Materialists (Celine Song, 2025)
On one hand, Celine Song’s sophomore feature repeatedly pulled me in through its lead actress, the always appealing Dakota Johnson. On the other, this NYC anti-romance is such a wretchedly cynical, tonally confused affair that Johnson’s magnetism almost didn’t matter. The film belabors the obvious about a modern dating world blind to anything other than materialistic concerns, and its world isn’t a convincing one anyways.
As a professional matchmaker, Lucy (Johnson) pairs men and women together with the logic of an algorithm. Taking note of her client’s “non-negotiables” and “nice-to-haves” in a romantic partner, age, height, career, etc., she flatly accepts relationships as mostly practical matters. Throughout “Materialists,” Song never finds the right critical distance from which to consider this core facet of Lucy.
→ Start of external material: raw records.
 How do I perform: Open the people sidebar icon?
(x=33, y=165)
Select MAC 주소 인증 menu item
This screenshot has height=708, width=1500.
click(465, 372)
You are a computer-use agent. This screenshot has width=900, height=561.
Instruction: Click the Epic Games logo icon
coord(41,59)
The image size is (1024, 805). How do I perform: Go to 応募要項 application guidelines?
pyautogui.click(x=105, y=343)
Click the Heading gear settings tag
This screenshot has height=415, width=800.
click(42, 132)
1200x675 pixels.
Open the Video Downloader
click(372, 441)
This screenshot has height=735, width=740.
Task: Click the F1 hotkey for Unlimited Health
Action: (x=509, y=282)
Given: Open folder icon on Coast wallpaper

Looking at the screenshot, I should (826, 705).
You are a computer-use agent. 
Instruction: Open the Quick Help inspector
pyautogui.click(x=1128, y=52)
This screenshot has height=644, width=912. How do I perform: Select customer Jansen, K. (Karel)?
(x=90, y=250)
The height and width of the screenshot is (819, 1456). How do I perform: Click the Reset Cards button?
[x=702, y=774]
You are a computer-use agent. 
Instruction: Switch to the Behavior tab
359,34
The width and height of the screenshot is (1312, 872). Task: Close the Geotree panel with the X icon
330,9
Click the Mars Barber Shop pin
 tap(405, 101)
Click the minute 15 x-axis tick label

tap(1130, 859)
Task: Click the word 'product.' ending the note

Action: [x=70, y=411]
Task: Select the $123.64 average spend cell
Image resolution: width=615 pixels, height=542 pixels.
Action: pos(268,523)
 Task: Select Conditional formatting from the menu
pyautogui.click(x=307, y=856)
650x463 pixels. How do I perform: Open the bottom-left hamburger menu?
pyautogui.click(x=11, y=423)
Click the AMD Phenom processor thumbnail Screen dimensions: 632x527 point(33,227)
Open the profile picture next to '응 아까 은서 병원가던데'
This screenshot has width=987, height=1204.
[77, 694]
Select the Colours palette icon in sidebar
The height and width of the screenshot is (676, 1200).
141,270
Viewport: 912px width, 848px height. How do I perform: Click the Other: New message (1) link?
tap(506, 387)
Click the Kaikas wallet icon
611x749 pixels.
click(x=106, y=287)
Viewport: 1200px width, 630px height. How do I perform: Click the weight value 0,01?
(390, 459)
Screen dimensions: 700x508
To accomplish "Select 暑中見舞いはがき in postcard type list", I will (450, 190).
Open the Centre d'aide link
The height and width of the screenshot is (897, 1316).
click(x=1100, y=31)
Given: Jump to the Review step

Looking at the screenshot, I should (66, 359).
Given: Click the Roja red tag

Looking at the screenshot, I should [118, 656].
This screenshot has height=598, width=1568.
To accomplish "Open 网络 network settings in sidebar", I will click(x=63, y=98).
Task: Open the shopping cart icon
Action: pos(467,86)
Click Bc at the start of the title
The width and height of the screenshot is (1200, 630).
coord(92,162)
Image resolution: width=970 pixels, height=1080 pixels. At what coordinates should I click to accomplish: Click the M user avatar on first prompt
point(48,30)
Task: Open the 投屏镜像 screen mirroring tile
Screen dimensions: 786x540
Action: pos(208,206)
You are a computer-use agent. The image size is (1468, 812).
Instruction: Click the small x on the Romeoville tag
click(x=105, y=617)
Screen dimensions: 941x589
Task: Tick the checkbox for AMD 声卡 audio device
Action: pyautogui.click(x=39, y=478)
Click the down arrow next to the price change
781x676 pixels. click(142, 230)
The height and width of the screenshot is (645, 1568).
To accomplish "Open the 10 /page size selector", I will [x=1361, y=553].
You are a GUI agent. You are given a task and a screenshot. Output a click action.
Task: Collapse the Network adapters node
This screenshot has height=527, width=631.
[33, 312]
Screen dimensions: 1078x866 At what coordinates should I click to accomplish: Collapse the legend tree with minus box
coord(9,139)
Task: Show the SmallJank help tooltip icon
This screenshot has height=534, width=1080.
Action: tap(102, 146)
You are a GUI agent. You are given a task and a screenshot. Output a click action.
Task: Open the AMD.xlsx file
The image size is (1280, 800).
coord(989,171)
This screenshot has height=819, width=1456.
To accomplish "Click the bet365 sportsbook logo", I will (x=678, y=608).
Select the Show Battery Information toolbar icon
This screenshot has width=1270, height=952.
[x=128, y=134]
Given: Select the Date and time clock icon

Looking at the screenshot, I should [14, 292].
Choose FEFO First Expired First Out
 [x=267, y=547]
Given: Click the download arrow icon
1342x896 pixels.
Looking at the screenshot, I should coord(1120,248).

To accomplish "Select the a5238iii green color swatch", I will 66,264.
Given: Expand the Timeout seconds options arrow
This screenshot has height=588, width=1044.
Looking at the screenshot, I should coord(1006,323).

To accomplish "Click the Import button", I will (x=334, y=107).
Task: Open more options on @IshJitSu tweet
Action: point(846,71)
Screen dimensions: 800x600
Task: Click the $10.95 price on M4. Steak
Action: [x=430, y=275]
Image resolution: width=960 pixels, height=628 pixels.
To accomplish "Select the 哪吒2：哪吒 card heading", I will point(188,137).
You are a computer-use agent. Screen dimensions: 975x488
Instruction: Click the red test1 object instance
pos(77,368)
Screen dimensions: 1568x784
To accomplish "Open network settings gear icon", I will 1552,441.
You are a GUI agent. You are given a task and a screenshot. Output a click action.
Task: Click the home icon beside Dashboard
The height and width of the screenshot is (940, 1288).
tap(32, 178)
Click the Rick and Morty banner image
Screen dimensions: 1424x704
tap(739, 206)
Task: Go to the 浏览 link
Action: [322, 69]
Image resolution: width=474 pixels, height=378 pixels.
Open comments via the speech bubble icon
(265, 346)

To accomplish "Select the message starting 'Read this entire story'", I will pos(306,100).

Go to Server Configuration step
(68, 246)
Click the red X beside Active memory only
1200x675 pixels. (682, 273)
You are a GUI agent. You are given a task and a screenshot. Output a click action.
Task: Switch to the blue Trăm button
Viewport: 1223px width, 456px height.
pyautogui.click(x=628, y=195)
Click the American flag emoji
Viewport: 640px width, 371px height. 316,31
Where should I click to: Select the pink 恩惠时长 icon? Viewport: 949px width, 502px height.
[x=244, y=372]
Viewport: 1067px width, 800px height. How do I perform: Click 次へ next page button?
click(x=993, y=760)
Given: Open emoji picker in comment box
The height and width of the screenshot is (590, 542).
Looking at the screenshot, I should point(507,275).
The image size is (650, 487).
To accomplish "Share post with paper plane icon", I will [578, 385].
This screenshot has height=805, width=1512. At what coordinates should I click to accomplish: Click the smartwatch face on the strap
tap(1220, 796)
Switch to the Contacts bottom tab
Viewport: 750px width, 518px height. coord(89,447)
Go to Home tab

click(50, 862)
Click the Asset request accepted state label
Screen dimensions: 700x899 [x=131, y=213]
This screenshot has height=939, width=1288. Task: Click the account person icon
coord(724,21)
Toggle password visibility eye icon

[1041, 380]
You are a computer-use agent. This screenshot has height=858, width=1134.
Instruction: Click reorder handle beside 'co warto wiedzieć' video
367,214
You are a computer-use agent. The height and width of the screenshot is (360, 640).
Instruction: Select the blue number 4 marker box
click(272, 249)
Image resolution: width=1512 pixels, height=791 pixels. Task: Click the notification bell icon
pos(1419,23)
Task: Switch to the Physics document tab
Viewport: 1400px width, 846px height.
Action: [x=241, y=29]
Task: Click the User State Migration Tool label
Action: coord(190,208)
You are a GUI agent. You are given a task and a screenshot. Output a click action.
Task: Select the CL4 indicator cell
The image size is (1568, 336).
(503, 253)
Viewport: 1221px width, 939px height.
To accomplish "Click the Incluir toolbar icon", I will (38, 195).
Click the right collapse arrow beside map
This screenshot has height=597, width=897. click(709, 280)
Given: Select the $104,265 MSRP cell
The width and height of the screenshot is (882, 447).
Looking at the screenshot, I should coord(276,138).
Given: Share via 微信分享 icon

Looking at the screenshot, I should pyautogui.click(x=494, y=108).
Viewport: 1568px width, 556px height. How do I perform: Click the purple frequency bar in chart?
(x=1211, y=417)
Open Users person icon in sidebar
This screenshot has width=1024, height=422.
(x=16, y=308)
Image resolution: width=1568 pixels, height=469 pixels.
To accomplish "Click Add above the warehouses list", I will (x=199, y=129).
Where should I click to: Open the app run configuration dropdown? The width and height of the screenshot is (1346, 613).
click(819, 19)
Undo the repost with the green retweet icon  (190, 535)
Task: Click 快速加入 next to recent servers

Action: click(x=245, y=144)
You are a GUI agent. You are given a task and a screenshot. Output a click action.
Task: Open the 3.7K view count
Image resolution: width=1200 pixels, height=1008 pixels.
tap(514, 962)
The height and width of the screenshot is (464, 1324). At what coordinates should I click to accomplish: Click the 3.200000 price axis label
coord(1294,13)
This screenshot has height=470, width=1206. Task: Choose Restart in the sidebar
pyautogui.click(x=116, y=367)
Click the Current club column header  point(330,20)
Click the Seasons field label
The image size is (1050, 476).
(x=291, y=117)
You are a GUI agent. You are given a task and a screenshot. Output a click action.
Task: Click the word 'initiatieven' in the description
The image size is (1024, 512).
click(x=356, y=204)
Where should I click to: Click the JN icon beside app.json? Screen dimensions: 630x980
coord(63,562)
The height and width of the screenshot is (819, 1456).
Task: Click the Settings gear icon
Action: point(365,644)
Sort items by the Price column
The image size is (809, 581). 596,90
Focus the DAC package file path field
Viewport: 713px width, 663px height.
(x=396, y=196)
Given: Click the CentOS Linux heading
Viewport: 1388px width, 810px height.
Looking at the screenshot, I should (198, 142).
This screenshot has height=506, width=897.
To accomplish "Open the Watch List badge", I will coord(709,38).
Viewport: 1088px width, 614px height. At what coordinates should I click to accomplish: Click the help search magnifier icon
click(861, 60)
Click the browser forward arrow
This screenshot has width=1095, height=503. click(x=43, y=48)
The feeling I get is that Song empathizes with Lucy’s pragmatism, and is not interested in excoriating her. The problem is that there’s no discernible emotional identity or context behind Lucy’s jaded exterior. As she’s drawn into a love triangle between John, her broke theater actor ex (Chris Evans, better than usual) and Harry, the wealthy scion to a private equity firm (Pedro Pascal, about as bland as the material he’s given), I had zero sense what she might actually desire in a person. It’s hard to even have an opinion of her relationship with one man over other when there is no distinctive shading to the relationships to speak of.
The film has a painfully simple understanding of what love is not, and seemingly no clue as to what love actually is. When Lucy ultimately gravitates towards her ex, there’s little emotional basis for it. Did I enjoy Johnson’s luminosity, the ease of her gestures and the cadence of her speech? Sure did. Did I make it through the awful sexual-assault sub-plot? Barely.